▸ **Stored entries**
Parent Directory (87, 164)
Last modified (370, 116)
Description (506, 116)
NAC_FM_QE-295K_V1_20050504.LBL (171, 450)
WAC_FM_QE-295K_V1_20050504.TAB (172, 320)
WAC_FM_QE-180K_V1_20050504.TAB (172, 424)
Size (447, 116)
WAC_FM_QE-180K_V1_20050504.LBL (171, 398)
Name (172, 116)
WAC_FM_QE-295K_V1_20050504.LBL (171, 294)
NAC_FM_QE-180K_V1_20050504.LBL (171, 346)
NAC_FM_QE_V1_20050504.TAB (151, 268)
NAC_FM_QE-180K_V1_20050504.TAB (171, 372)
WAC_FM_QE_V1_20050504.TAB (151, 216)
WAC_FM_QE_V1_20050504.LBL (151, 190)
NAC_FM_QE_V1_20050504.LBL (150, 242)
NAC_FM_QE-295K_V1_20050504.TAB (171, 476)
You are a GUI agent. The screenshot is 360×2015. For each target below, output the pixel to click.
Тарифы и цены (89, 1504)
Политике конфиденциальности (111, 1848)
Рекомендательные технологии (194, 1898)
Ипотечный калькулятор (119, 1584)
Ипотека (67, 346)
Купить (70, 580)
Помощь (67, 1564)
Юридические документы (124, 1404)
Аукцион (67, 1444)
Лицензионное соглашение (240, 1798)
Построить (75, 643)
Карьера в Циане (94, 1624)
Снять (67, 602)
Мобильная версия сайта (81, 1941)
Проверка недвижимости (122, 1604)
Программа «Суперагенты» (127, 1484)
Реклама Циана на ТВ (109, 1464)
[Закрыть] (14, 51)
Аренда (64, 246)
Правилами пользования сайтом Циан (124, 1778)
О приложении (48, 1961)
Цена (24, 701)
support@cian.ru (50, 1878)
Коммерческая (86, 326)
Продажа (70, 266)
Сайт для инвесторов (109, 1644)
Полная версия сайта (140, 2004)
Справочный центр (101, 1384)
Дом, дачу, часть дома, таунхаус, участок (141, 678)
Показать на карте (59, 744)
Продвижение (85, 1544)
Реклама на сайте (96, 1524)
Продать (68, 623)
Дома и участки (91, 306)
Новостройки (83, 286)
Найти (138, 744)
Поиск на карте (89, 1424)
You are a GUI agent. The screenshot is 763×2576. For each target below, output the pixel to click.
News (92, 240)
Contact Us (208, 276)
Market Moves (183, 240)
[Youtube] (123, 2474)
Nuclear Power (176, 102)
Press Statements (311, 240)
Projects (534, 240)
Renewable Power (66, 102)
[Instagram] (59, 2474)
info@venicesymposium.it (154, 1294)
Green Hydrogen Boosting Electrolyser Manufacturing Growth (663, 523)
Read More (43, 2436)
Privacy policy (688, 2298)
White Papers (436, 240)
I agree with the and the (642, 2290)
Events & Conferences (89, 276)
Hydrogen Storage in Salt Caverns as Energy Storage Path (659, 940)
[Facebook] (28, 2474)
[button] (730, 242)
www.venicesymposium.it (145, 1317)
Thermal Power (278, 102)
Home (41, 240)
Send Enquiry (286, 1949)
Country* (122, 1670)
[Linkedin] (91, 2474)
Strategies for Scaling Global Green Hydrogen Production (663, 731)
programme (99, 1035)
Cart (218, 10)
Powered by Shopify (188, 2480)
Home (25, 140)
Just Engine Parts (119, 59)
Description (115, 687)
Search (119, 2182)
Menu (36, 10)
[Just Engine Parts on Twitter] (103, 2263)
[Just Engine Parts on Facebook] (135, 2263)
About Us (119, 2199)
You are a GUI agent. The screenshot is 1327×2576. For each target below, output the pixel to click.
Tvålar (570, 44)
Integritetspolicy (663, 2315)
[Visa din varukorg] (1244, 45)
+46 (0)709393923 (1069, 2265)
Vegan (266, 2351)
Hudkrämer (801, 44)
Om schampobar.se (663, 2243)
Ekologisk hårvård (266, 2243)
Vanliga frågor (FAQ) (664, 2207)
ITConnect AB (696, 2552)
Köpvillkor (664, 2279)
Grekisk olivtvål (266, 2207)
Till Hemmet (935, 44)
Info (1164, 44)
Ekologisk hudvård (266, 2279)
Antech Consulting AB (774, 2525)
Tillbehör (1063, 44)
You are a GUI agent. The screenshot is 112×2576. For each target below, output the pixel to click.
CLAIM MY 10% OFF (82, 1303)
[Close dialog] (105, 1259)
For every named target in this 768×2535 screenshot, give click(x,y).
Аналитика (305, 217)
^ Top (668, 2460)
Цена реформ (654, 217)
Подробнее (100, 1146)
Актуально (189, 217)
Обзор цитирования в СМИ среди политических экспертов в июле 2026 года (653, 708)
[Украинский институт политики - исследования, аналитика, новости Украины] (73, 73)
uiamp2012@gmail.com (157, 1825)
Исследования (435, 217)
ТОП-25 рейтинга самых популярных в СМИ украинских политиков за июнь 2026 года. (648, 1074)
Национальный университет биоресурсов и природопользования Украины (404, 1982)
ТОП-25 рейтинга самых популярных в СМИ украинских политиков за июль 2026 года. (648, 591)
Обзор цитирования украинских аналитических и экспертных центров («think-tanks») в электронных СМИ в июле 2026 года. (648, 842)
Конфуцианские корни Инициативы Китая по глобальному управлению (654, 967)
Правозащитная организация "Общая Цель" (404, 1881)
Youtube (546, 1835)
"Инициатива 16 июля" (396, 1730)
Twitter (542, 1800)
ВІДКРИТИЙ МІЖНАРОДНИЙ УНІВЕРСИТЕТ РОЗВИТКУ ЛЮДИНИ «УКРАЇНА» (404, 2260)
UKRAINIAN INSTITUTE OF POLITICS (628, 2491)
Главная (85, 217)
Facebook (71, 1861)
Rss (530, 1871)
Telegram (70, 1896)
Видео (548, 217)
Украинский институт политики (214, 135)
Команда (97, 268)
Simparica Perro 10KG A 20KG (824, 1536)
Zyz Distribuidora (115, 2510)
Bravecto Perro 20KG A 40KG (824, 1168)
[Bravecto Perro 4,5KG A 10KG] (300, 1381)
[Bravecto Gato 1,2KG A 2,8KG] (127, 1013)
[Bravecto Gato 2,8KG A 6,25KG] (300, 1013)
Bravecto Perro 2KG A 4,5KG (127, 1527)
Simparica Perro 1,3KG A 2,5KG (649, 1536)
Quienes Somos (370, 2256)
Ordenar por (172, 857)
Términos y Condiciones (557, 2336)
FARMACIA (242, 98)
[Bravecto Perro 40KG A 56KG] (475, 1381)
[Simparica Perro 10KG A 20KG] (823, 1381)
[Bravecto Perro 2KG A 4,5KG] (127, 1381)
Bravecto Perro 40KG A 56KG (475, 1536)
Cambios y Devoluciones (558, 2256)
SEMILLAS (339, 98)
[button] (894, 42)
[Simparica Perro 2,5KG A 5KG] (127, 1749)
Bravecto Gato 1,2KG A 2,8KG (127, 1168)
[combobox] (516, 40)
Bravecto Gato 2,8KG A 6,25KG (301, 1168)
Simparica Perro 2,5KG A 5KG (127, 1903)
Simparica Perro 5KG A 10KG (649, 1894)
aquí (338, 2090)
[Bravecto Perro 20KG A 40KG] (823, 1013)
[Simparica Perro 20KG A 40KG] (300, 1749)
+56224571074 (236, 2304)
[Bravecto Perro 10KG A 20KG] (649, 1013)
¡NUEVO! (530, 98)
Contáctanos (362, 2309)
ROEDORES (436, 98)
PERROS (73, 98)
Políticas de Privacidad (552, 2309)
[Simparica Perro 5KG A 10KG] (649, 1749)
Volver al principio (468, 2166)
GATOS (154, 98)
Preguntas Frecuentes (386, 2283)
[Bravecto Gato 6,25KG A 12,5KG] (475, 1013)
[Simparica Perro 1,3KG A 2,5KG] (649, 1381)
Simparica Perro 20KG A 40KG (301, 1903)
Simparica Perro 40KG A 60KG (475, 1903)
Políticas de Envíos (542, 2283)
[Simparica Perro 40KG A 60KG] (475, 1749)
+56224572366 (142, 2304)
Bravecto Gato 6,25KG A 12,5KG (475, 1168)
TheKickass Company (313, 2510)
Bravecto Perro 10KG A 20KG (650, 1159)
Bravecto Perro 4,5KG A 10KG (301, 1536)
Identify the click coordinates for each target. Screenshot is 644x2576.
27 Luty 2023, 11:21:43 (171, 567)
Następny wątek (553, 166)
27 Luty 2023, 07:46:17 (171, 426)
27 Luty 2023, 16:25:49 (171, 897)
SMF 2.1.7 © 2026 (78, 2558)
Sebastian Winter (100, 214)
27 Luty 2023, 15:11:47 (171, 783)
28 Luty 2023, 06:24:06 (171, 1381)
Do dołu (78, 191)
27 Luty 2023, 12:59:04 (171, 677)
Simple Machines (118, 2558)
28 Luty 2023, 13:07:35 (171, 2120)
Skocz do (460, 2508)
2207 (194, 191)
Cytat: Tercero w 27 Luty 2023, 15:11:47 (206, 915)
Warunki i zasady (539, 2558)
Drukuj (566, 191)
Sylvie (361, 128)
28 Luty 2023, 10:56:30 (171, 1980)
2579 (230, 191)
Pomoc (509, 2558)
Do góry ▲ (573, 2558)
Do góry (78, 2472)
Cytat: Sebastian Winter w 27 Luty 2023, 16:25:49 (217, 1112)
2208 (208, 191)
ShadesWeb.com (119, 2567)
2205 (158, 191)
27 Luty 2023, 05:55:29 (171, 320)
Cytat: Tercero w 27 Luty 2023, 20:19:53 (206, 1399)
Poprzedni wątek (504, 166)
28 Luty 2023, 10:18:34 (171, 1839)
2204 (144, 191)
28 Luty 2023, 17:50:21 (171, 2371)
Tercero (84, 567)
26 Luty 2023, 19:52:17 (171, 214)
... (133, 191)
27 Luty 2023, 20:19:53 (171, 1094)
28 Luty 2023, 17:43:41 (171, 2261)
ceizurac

▸ **Work task**
Please return the lines above that run from the line containing "FARMACIA (242, 98)" to the line containing "[button] (894, 42)", inclusive, exactly and with no other lines.

▸ **Answer to this task**
FARMACIA (242, 98)
[Bravecto Perro 40KG A 56KG] (475, 1381)
[Simparica Perro 10KG A 20KG] (823, 1381)
[Bravecto Perro 2KG A 4,5KG] (127, 1381)
Bravecto Perro 40KG A 56KG (475, 1536)
Cambios y Devoluciones (558, 2256)
SEMILLAS (339, 98)
[button] (894, 42)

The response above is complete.